Когда мы причаливаем, Кей позволяет мне обнять его. Он уже не так напряжен, как раньше.
Он надевает свой ранец, а я поднимаю сумки. Тяжелые. Иду как старая вьючная лошадь. Мы сходим с парома.
На пристани стоит автобус – ждет пассажиров до аэропорта. Аэропорт отсюда уже видно, там взлетают и садятся самолеты. Я подавляю желание броситься бегом и подстраиваюсь под шаг Кея. Он смотрит на взлетающий самолет – большой, пассажирский.
– Ты уже летал на самолете, – говорю я. – Когда тебе было три года. Помнишь?
Он качает головой, пожимает плечами:
– Чуть-чуть. Мы смотрели кино и пили шоколадное молоко.
– Это было весело, правда? В этот раз тоже будет весело. Будет замечательно.
– Летом мы с папой ездили в Диснейленд, – говорит он.
Я спрашиваю себя, сильно ли он привязан к отцу, будет ли сильно скучать.
– В Америке тоже есть Диснейленд. Только он называется Диснейуорлд.
Ему интересно. Он спрашивает:
– А там есть драконы?
– Скорее всего, нет, Кей. Комодские драконы живут только на одном острове. Больше, насколько я знаю, их нигде нет.
– Даже в зоопарке?
– Ну, в зоопарке, может, и есть…
Автобус останавливается, и мы идем к стойке регистрации.
– Ваши паспорта, пожалуйста, – говорит женщина в униформе «Эйр Гаруда».
После некоторой заминки достаю из сумки две темно-синие книжечки, кладу их на стойку.
– Это мой, это моего сына.
Ее пальцы забегали по клавиатуре. Она внимательно смотрит на фотографии, сверяет их с оригиналом, и мы получаем два места в конце салона, для некурящих, естественно. Ставлю багаж на конвейерную ленту, и он уезжает. Мне вдруг становится значительно легче – и душевно, и физически. Одной рукой держу Кея, другой, так же крепко, – билеты.
До рейса еще довольно много времени, но я как-то неуютно себя чувствую в вестибюле. Хочется оказаться позади всех пунктов проверки и досмотра, поскорей пройти точку невозврата.
– Пойдем посмотрим, что у них тут есть в магазинах беспошлинной торговли, – говорю я. – Может, найдем каких-нибудь вкусных конфет.
Кей ошеломлен количеством народа – туристы-японцы семьями, везут за собой огромные жесткие, новенькие чемоданы, или целыми группами, обступили гидов с флажками в руках.

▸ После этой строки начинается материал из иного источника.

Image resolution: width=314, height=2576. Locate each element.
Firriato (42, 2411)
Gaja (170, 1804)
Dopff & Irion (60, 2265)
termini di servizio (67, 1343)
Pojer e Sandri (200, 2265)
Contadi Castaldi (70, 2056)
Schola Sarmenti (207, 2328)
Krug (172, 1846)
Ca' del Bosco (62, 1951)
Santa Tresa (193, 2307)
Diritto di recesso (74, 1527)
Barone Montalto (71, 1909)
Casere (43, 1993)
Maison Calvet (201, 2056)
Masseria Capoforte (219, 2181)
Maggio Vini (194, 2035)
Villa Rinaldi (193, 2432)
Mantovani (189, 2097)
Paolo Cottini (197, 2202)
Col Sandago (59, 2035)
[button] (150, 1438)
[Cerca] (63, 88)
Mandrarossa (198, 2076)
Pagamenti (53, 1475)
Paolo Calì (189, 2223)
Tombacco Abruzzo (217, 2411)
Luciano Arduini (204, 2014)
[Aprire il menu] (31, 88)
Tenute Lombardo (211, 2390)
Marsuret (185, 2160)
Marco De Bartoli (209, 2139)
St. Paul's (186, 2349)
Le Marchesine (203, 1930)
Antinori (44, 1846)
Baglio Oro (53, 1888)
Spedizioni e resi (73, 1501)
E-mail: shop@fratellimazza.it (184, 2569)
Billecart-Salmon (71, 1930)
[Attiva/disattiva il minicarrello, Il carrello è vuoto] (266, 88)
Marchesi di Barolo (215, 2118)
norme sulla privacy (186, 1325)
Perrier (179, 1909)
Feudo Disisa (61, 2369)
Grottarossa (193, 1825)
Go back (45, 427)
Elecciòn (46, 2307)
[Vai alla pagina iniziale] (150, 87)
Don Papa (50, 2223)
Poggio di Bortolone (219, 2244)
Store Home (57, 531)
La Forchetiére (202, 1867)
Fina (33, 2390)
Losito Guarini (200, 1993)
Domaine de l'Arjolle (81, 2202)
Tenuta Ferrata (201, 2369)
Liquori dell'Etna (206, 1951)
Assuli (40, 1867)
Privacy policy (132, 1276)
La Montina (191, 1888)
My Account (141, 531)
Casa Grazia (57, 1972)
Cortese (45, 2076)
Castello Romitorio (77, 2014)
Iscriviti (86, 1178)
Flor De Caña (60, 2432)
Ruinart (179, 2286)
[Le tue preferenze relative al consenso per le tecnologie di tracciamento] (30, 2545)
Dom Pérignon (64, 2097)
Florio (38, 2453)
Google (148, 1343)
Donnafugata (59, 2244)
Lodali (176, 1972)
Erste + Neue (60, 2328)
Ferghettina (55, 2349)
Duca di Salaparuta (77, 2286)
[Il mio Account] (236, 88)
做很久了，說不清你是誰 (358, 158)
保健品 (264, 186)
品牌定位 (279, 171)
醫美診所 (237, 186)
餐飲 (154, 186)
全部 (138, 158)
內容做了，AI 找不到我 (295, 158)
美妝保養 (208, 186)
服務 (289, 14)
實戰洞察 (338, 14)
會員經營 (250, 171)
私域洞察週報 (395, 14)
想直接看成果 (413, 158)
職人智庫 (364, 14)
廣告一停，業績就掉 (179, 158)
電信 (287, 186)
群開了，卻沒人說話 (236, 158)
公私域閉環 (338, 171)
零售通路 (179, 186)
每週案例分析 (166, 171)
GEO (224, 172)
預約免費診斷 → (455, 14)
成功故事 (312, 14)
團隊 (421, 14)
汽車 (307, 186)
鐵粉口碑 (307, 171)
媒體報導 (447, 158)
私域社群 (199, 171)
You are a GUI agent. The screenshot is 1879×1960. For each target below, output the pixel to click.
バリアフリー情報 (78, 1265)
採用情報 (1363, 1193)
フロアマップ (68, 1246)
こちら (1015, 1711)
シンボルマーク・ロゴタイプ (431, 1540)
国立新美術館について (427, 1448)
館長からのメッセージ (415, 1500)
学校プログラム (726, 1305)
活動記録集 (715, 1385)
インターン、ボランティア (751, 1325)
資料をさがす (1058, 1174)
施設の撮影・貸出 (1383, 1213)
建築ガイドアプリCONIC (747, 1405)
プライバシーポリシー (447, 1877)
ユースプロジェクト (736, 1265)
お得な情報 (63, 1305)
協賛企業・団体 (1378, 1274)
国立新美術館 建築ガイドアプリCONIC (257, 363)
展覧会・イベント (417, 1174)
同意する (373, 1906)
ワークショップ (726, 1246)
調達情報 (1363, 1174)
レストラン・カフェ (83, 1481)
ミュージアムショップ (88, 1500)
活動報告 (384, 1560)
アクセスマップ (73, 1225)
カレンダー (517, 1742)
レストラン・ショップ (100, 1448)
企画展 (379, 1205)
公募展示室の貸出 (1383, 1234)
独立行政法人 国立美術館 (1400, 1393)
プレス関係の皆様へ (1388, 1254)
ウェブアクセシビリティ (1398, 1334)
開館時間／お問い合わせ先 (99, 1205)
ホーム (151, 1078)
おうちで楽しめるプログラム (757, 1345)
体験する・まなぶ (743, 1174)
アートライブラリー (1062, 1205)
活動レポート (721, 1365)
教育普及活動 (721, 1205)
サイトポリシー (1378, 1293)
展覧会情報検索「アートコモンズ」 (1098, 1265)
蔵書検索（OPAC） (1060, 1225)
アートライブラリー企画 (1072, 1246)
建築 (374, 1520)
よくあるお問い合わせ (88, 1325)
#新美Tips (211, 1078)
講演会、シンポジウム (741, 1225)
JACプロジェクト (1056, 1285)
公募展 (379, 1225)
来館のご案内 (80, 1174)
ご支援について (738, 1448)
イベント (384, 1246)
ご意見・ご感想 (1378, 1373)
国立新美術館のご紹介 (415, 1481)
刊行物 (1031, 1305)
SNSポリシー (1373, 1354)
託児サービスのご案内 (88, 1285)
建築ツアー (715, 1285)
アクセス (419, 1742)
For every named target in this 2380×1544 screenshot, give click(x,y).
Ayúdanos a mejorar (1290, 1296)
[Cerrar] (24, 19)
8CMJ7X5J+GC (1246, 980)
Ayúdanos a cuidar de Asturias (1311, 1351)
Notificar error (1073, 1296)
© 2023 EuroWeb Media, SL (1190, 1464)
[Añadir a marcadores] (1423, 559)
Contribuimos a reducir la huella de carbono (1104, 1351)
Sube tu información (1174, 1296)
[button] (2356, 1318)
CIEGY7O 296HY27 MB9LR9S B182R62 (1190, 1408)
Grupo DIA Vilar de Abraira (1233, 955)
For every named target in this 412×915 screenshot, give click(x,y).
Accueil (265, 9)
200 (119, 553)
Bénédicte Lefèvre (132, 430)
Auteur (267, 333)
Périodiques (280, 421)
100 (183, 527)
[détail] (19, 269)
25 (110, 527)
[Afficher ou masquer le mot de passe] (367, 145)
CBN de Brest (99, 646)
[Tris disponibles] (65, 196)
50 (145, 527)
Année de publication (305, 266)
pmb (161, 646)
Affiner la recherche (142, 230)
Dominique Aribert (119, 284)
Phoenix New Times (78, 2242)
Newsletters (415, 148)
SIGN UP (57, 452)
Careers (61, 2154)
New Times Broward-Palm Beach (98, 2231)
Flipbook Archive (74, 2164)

Но есть и женщины в хиджабах и сари, мужчины с лицами цвета темной нуги и светлокожие и светловолосые туристы с далекого севера. Слышна французская, арабская, китайская речь. Американец кричит жене: «Дорогая, подойди сюда, ты только посмотри на это!» Он громкий, высокий и бледный. Неужели и я здесь так выделяюсь?
Тяну Кея мимо всего этого разнообразия к контрольно-пропускному пункту. На голове мужчины, стоящего в очереди впереди нас, – тюрбан. Возможно, он сикх, возвращается домой в Индию. Он спокоен и собран и даже не морщится, когда охранник с круглым младенческим лицом просит его отойти от конвейера, и начинает щупать его вещи.